Configuring Karafka not to mark messages as consumed automatically

To use this API, you need to switch the manual_offset_management setting to true on a per topic basis:

class KarafkaApp < Karafka::App
  routes.draw do
    consumer_group :events do
      # manual_offset_management false

      topic :user_events do
        consumer EventsConsumer
        manual_offset_management true
      end
    end
  end
end

Marking messages as consumed and committing offsets

To mark a certain message as consumed (so in case of a crash or restart, it won't be consumed again), you can use one of two marking methods:

  • #mark_as_consumed - for a non-blocking eventual offset commitment.
  • #mark_as_consumed! - for a blocking offset commitment that will stop the processing flow to ensure that the offset has been stored. This is not recommended for most scenarios, as Karafka will automatically commit the most recent offsets upon rebalance and shutdown.
def consume
  # Do something with messages
  EventStore.store(messages.payloads)
  # And now mark the last message as consumed,
  # so we won't consume any of the already processed messages again
  mark_as_consumed! messages.last
end

Both #mark_as_consumed and #mark_as_consumed! return a boolean value indicating whether your consumer instance still owns the given topic partition. If there was a rebalance and the partition is no longer owned by a consumer, the value returned will be false. You can use this result to stop processing early:

def consume
  messages.each do |message|
    puts "Processing #{message.topic}/#{message.partition} #{message.offset}"

    # Do not process further if we no longer own partition
    return unless mark_as_consumed(message)
  end
end

Karafka offers two additional methods to commit already stored but not committed offsets to Kafka: #commit_offsets and #commit_offsets!.

These two methods allow you to manage your consumer's offsets, ensuring Kafka knows the last message your consumer has processed.
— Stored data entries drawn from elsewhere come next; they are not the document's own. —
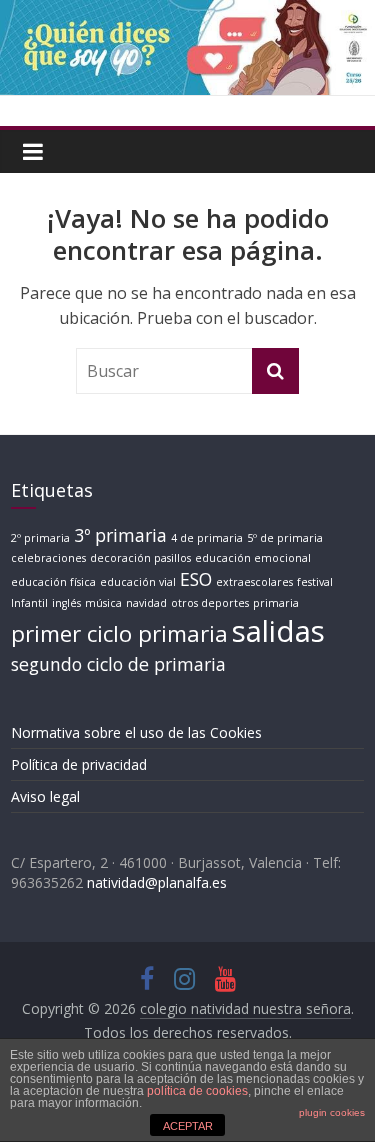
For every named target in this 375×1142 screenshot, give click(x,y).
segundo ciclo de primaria (118, 664)
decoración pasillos (140, 558)
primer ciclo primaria (119, 633)
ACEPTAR (188, 1126)
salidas (278, 631)
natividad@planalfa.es (157, 882)
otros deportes (210, 603)
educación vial (138, 582)
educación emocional (253, 558)
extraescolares (254, 582)
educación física (53, 582)
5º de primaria (285, 538)
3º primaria (120, 535)
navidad (146, 603)
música (103, 603)
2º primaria (40, 538)
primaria (276, 603)
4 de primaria (207, 538)
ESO (196, 579)
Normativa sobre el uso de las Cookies (136, 732)
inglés (66, 603)
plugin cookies (332, 1112)
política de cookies (197, 1091)
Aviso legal (45, 796)
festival (315, 582)
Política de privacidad (79, 764)
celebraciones (48, 558)
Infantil (29, 603)
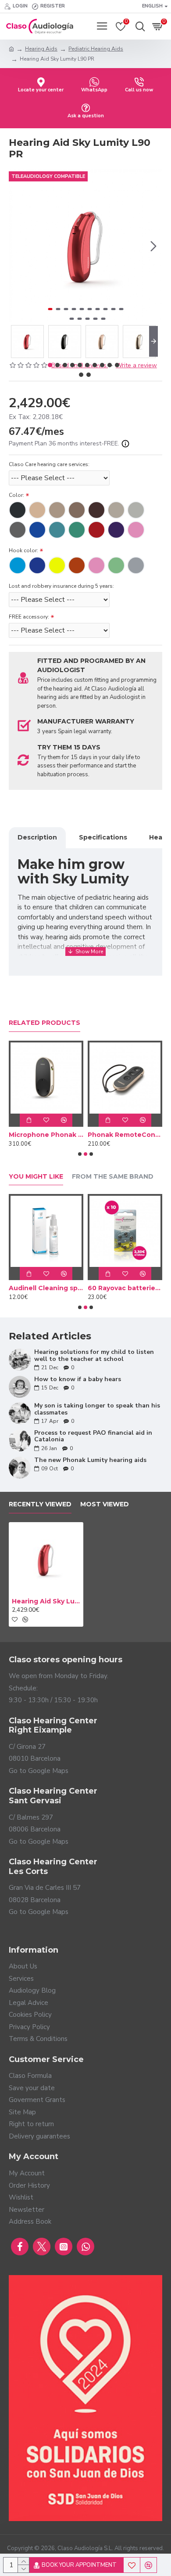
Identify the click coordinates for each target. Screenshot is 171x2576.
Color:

  • #commit_offsets: This method is asynchronous. It sends a request to the Kafka brokers to commit the offsets but immediately gets confirmation. Instead, it returns immediately, which allows your consumer to continue processing other messages without delay. The result of the commit request (whether successful or not) is not immediately known but can be checked using the #revoked? method.
  • #commit_offsets!: In contrast, this method is synchronous. It sends a request to commit the offsets and waits for a response from the Kafka brokers. This means your consumer pauses and waits for the brokers to acknowledge the commit request. The method will return a boolean value indicating the operation's success - true if the commit was successful and false if it was not. This can be helpful when you need to ensure that the offsets have been committed before moving forward.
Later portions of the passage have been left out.